| De opdrachten |
1. Beantwoord de volgende vragen over het debatfragment over de publieke omroep:
(a) Namens welke partij spreekt de heer Jasper van Dijk?
(b) Welke aanbieders voeren volgens staatssecretaris Dekker, net als de publieke omroep, gesprekken met distributeurs?
(c) Waartoe leidt het spel van vraag en aanbod volgens Dekker uiteindelijk voor de kijker?
2. Vervolg het debatfragment over de doorgiftevergoeding voor de publieke omroep na de laatste zin van staatssecretaris Dekker.

| Gekozen fragment |

-=-=-

De heer Jasper van Dijk (SP):

Mij valt op dat de staatssecretaris een beetje doet alsof hij hierin buitenstander is, maar aan de andere kant ook suggereert dat de publieke omroep wel wat scherper kan onderhandelen. Als hij dat suggereert moet hij ook de consequentie daarvan doordenken. Daarover heeft de laatste tijd ook wat in de media gestaan. Dat zou dan weleens tot een tv-taks kunnen leiden, et cetera. Wat vindt de staatssecretaris ervan als die kabelaars dat onmiddellijk gaan doorberekenen aan de consumenten, zodat die hogere bedragen leiden tot hogere tarieven voor kijkers? Vindt hij dat deze onbeperkt mogen stijgen?

Staatssecretaris Dekker:

We dreigen nu in herhaling te vervallen. Ik heb gezegd dat er altijd gesprekken zijn tussen aanbieders en distributeurs. De publieke omroep voert die gesprekken, net als RTL, SBS en buitenlandse aanbieders. Iedereen doet dat. Dat leidt steeds tot contracten tussen de distributeurs en de aanbieders over de vergoeding van het bedrag voor doorgifte. In een aantal gevallen werkt het zelfs andersom. Dan is het niet zo dat de aanbieder geld ontvangt, maar moet hij zelfs betalen om doorgegeven te worden. Dat is het spel van vraag en aanbod dat op dat niveau plaatsvindt. Nogmaals, aan mij werd de hypothetische vraag gesteld of ik vind dat er te weinig voor wordt gevraagd. Toen heb ik gezegd dat ik niet inzie waarom dat niet marktconform zou zijn. Als mensen het idee hebben dat het te weinig is geweest, zou je misschien moeten kijken naar de publieke omroep en je moeten afvragen of deze er zelf niet meer uit had moeten halen.

De heer Jasper van Dijk (SP):

De staatssecretaris doet net alsof het allemaal hypothetisch is en in de lucht hangt, maar het is een serieus punt, dat in de media en hier al diverse keren op tafel is gekomen. Ik vind dat er duidelijkheid moet zijn over wat de staatssecretaris vindt van een scenario waarbij de publieke omroep meer geld gaat vragen en slaagt in die missie, maar het geld vervolgens wordt doorberekend aan de consument. Wat vindt hij van dat scenario? Vindt hij het aanvaardbaar dat die prijzen zomaar worden doorgerekend?

Staatssecretaris Dekker:

Ook hiervoor geldt dat ik niet ga zitten in die prijsbepaling. Net zo goed als er een markt is tussen aanbieders en distributeurs, is er een markt tussen de distributeurs en de uiteindelijke klant, en die leidt tot de vaststelling van een bepaalde prijs. Als er wordt onderhandeld over de vergoeding voor doorgifte en een andere prijsstelling wordt bepaald, dan zal deze wellicht vroeg of laat in de prijs worden doorberekend naar de klant. Dan is dat natuurlijk ook de markt. Ik ben er niet voor dat wij als overheid op voorhand gaan zeggen dat die gesprekken niet ideaal zijn en dat wij daarop moeten ingrijpen. Ik wil dat spel van vraag en aanbod zijn gang laten gaan, zowel tussen aanbieders en distributeurs als tussen distributeurs en klanten. Uiteindelijk leidt dat in mijn ogen tot de scherpste prijs voor de kijker.

-=-=-

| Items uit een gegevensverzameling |

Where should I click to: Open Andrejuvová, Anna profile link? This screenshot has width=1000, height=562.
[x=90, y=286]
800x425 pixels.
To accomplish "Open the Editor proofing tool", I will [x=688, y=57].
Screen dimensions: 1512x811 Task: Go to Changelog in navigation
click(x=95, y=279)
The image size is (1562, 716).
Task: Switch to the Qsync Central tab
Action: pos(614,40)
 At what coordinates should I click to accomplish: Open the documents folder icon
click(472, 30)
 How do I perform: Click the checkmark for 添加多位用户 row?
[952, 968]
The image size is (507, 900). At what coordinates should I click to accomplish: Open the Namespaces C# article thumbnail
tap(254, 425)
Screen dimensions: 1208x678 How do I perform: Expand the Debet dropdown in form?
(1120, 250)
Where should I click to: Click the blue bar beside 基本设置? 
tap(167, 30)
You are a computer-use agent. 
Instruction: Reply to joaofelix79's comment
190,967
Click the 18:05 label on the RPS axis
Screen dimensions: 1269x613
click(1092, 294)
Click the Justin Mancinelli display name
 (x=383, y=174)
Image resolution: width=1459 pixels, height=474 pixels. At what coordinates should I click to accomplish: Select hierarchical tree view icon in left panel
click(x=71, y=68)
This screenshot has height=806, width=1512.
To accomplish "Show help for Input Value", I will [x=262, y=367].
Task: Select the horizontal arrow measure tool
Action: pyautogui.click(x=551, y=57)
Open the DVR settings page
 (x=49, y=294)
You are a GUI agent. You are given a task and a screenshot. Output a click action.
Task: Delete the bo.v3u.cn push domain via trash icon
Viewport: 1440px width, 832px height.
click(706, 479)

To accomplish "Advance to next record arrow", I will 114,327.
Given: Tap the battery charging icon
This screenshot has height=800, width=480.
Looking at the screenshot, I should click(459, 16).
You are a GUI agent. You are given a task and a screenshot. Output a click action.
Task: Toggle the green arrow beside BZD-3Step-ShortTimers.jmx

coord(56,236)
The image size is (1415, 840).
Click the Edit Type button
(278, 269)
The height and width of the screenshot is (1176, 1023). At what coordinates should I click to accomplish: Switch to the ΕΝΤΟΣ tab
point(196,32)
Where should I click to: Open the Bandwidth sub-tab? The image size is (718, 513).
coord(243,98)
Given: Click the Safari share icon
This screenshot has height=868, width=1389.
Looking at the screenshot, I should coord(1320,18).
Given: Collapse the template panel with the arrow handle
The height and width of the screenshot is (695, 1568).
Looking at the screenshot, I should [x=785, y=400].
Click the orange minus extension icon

-=-=-

| Antwoorden |
1.
(a) De SP.
(b) RTL, SBS en buitenlandse aanbieders.
(c) Tot de scherpste prijs voor de kijker.

2.
De voorzitter:

Mijnheer Huizing heeft zich gemeld voor een punt van orde en dat gaat altijd voor. Ik hoop dat het ook echt een ordepunt is en geen vraag.

De heer Huizing (VVD):

Ik ben niet zo goed in procedures dat ik dat weet, maar gezien de tijd is mijn vraag of het niet verstandiger is om dit onderwerp te bespreken in het AO over de toekomstverkenning. Daar gaan we met de staatssecretaris in debat over wat er allemaal in thuishoort. Daar zit ook die 100 miljoen extra bezuiniging uit Rutte II in. Dan kunnen we ook de mogelijkheden bespreken die voor de omroepen gelden. We moeten dat niet nu behandelen, bij deze omroepdistributiewet, want zo vliegen we alle kanten op vanavond.

De voorzitter:

Dit is niet echt een ordepunt in de zin van het Reglement van Orde. Ik probeer te kijken of de vragen die gesteld worden, binnen de orde van dit agendapunt vallen. Ik heb bij de vragen en ook bij de antwoorden af en toe heel erg het gevoel dat het niet zo is en net als ik dan wil ingrijpen, denk ik: ja, maar dit gaat wel degelijk over het wetsvoorstel. Het is voor mij onmogelijk, maar ik kan u allen wel vragen om u hierin enige zelfbeperking op te leggen. Maar als de heer Van Dam zich bij de microfoon meldt, geef ik hem natuurlijk het woord, om de vraag te stellen die op zijn lippen brandt.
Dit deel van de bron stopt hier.